La fiaccolata del 24 aprile a Torino è stata raccontata dei media locali (ed anche da alcuni nazionali) concentrandosi sui due episodi di tensione che si sono svolti all’inizio ed alla fine del corteo, come se la serata potesse essere ridotta a quei dieci minuti di scontro.
Alla fiaccolata ero presente, ma molto lontano da quei due episodi e tra me e quegli scontri c’erano migliaia di persone. Mi sono domandato se potessi scrivere qualcosa su quella serata visto che non avevo testimonianza diretta di quelli che universalmente sono stati considerati gli eventi “fondamentali” e qui mi sono posto una questione deontologica: la manifestazione del 24 aprile era quella a cui ho partecipato io, piena di gente persino più dell’anno scorso, o quella raccontata dai giornali?
Sono convinto che, nel mio andare avanti ed indietro per il corteo, ho colto meglio lo spirito di chi era in piazza anche se mi sono perso la testa (che è arrivata in piazza prima che potessi arrivarci io), gli interventi dal palco e quei due minuti di tensione tra manifestanti e forze dell’ordine.
Il corteo è partito verso le 20 da piazza Arbarello.
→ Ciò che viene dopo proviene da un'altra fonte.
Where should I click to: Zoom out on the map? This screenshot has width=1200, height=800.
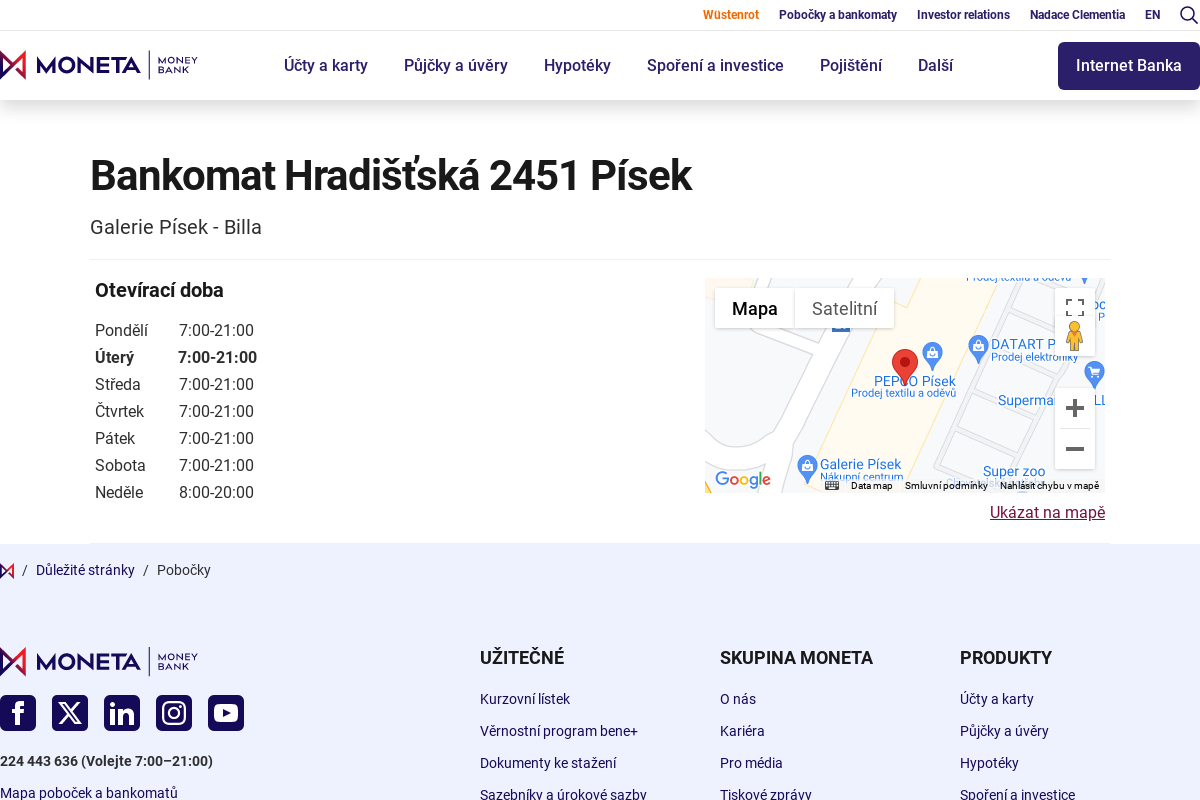point(1075,449)
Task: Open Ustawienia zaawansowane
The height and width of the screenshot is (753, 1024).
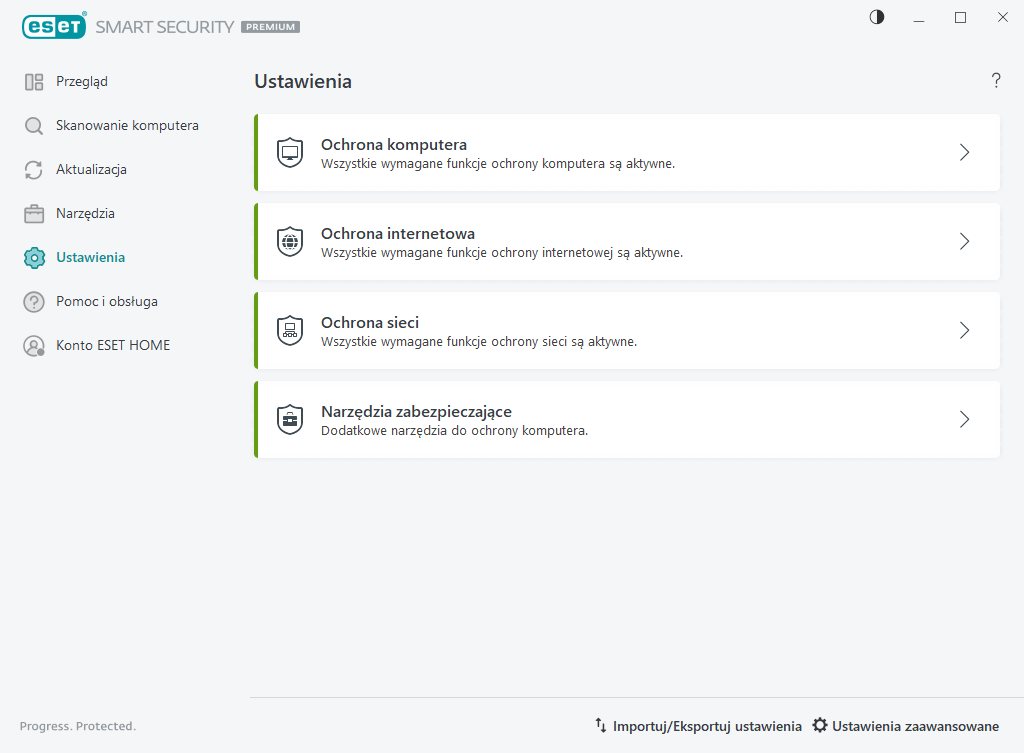Action: [905, 726]
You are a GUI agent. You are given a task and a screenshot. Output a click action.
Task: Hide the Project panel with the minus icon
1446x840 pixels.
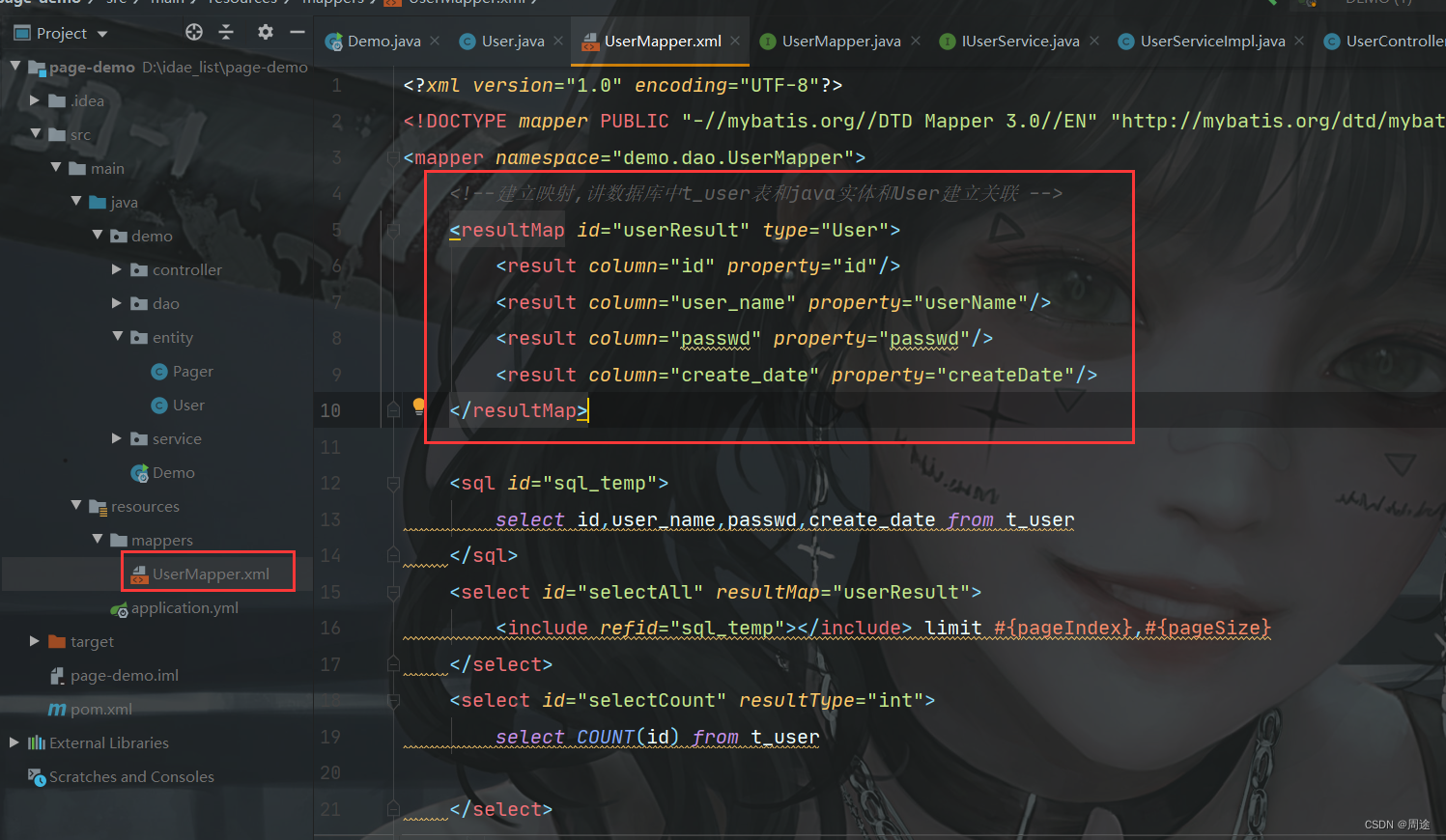[297, 32]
Suppongo che la testa sia arrivata a destinazione verso le 21; suppongo perché la coda del corteo è arrivata a destinazione dopo le 22 e la gente in fondo ha avuto lo spazio di stare in piazza solo perché chi è arrivato prima stava già tornando a casa ed alcuni gruppi si sono spostati in piazza Palazzo di Città.
Quest’anno si celebrava l’ottantesimo anniversario del 25 aprile 1945; gran parte dei testimoni diretti di quella straordinaria stagione ci stanno lasciando e l’infinita documentazione disponibile di quegli anni[1] ha una potenza immensamente minore della testimonianza diretta, lasciando spazio alla revisione ed alla riedizione aggiornata di quelle idee per cui i partigiani hanno deciso di cominciare la resistenza.
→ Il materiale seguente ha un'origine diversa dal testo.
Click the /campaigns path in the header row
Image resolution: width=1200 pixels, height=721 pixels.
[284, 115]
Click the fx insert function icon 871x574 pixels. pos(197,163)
Ho attraversato il corteo per tutto il suo percorso, in ogni caso non sono riuscito a vederne l’inizio ed essenzialmente quando sono arrivato in piazza Castello ho percorso soltanto quello che viene chiamato lo spezzone sociale che comunque considero più vitale perché guardo con interesse tutti coloro che cercano di attualizzare la resistenza dandogli nuove gambe e nuove teste, facendo breccia nelle coscienze dei giovani che, biograficamente, sono così lontani dalla Resistenza “originale”.
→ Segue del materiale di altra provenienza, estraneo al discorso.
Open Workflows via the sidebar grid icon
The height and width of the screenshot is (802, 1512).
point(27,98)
Ammirevole da questo punto di vista il lavoro che diversi circoli ANPI stanno facendo localmente.
Altri gruppi si ispirano agli ideali della resistenza trasportandoli negli scenari contemporanei; la situazione a Gaza ed in Cisgiordania si presta molto a questa attualizzazione per il parallelo tra “popoli che resistono e che scrivono la storia” ed infatti lo spezzone di Torino per Gaza era tra i più partecipati e le bandiere palestinesi numerosissime.
Altra tematica presente nello spezzone sociale è quella della resistenza alla guerra ed al neo-militarismo europeo secondo il concetto che i partigiani hanno combattuto per cacciare fascismi e guerra al di fuori della storia e per evitare ai loro figli e nipoti di dover combattere ancora; in questo inquadramento hanno trovato spazio nel corteo tante bandiere della pace e altrettanti riferimenti negli striscioni.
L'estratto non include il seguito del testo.